Passage:
<<<<

Section 1.2 Amendments and Renewals. Each definition of an
agreement in this Article 1 shall include such agreement as amended to date,
and as amended or renewed from time to time in accordance with its terms, but
only with the prior written consent of the Determining Lenders or all the
Lenders as required pursuant to Section 11.11 hereof.
Section 1.3 Construction. The terms defined in this Article 1
(except as otherwise expressly provided in this Agreement) for all purposes
shall have the meanings set forth in Section 1.1 hereof, and the singular shall
include the plural, and vice versa, unless otherwise specifically required by
the context. All accounting terms used in this Agreement which are not
otherwise defined herein shall be construed in accordance with GAAP on a
consolidated basis for the Borrower and its Subsidiaries, unless otherwise
expressly stated herein.

>>>>

From the credit agreement excerpt, transcribe word for word the part that begins with "Section 1.2 Amendments" and ends with "Section 11.11 hereof.".

Source data:
<<<<

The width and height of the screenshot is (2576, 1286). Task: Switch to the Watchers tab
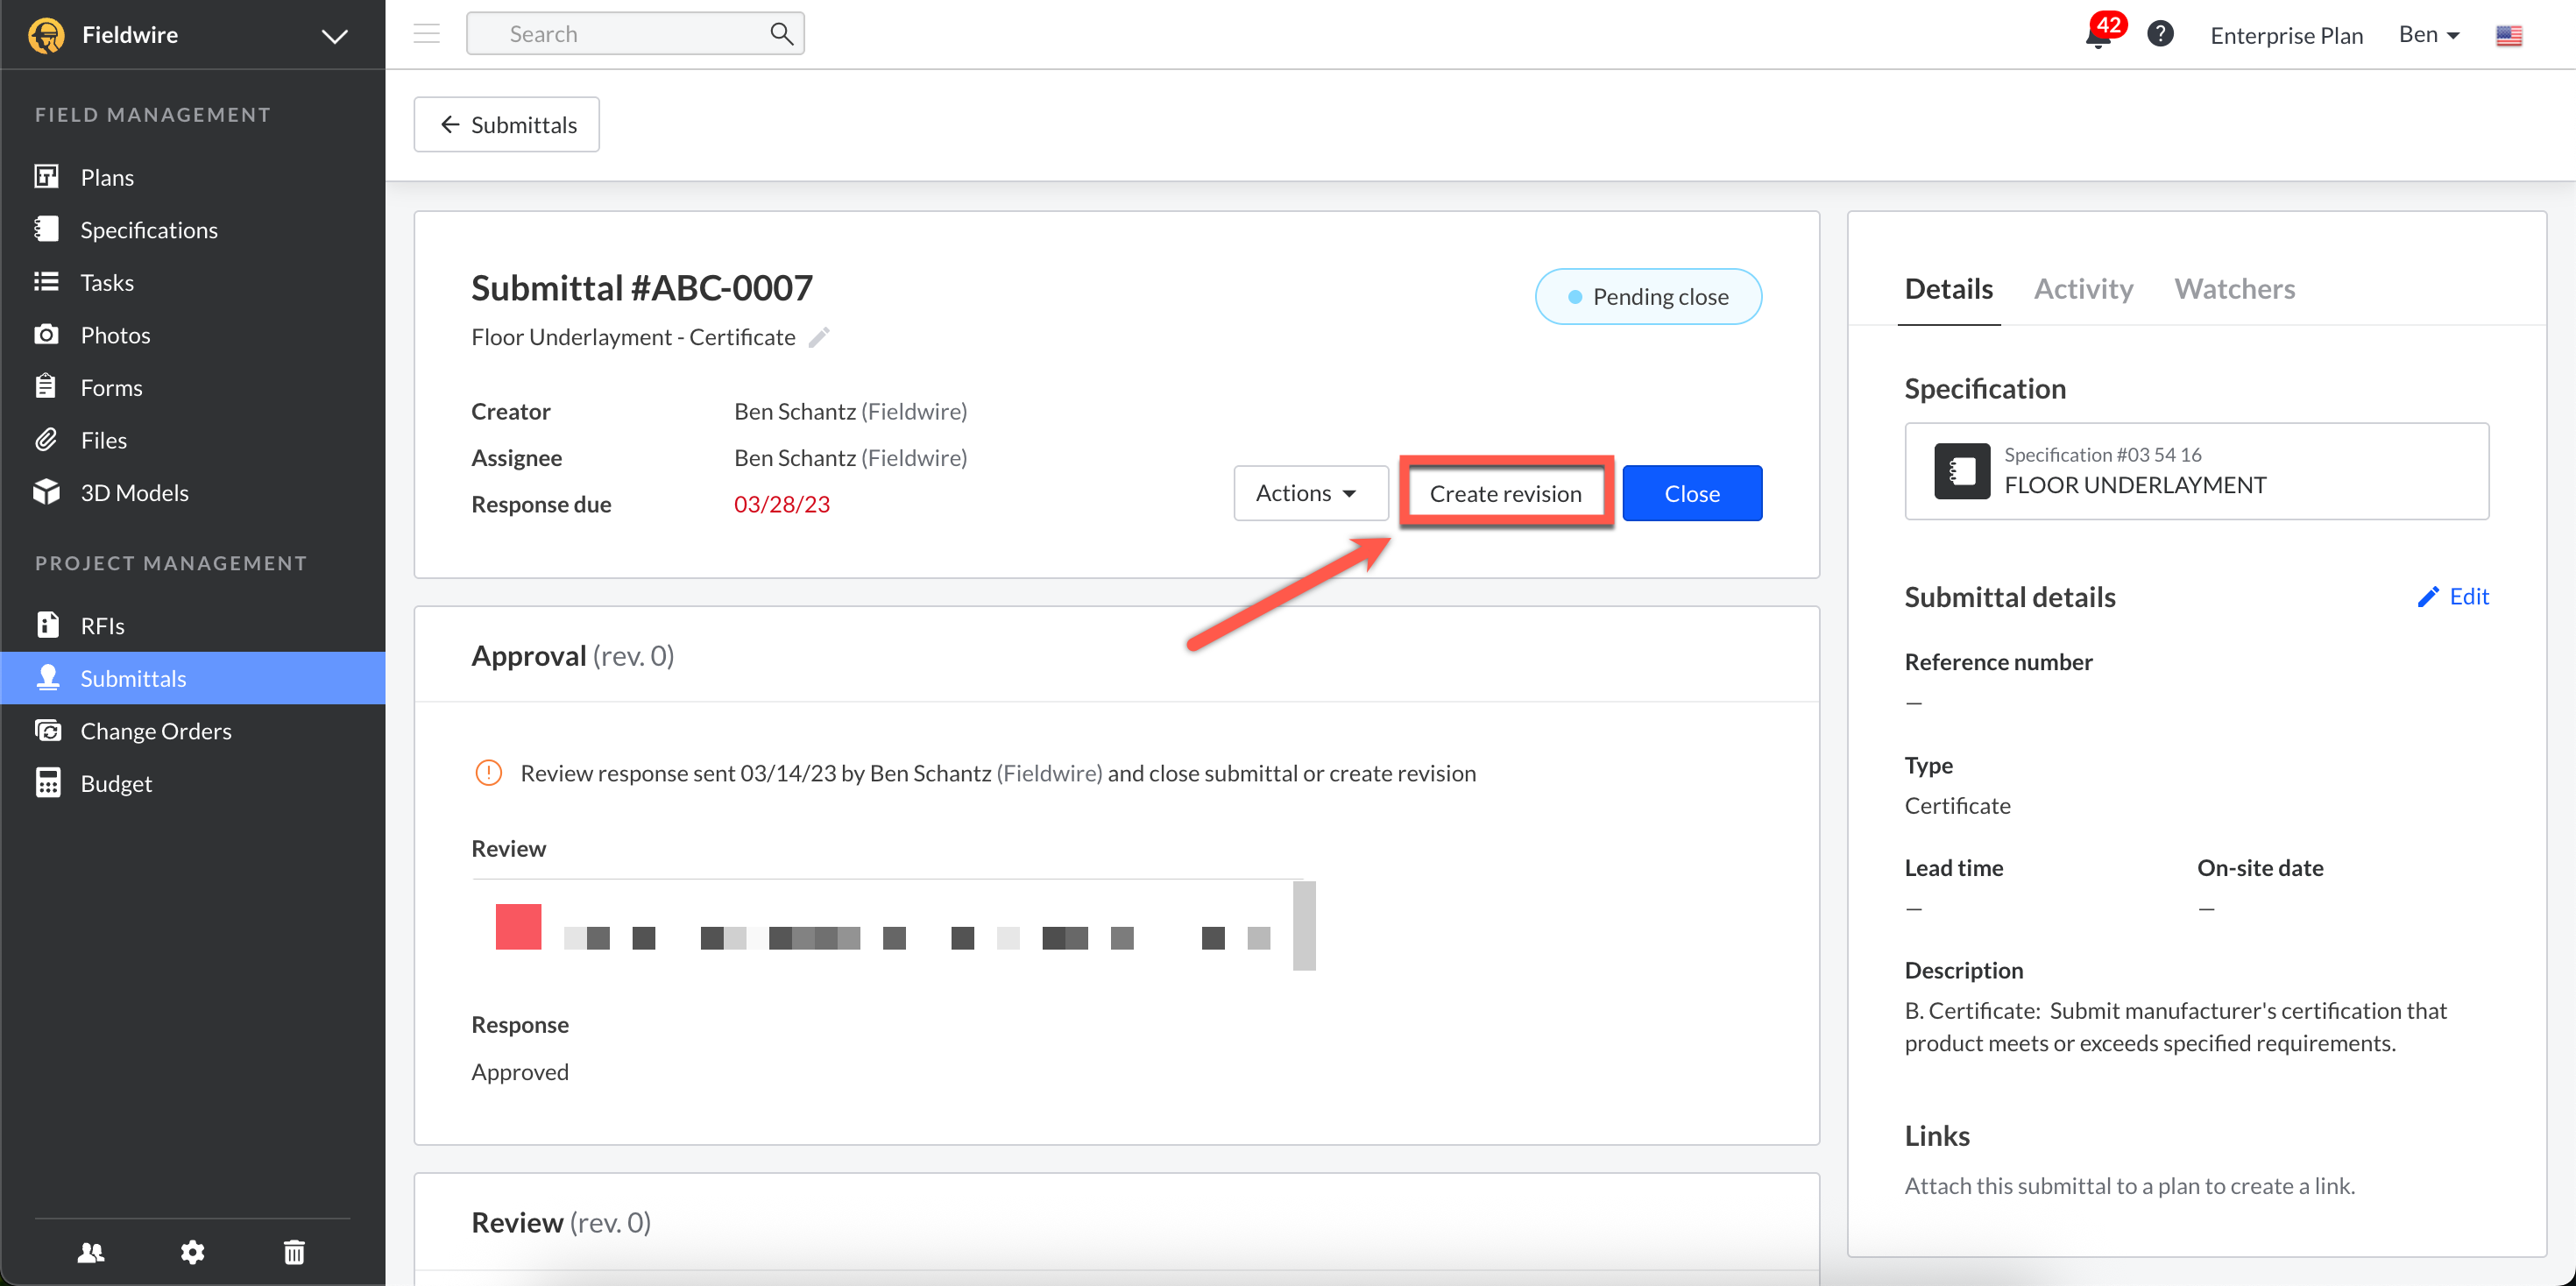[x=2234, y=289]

>>>>

Answer in full:
Section 1.2 Amendments and Renewals. Each definition of an
agreement in this Article 1 shall include such agreement as amended to date,
and as amended or renewed from time to time in accordance with its terms, but
only with the prior written consent of the Determining Lenders or all the
Lenders as required pursuant to Section 11.11 hereof.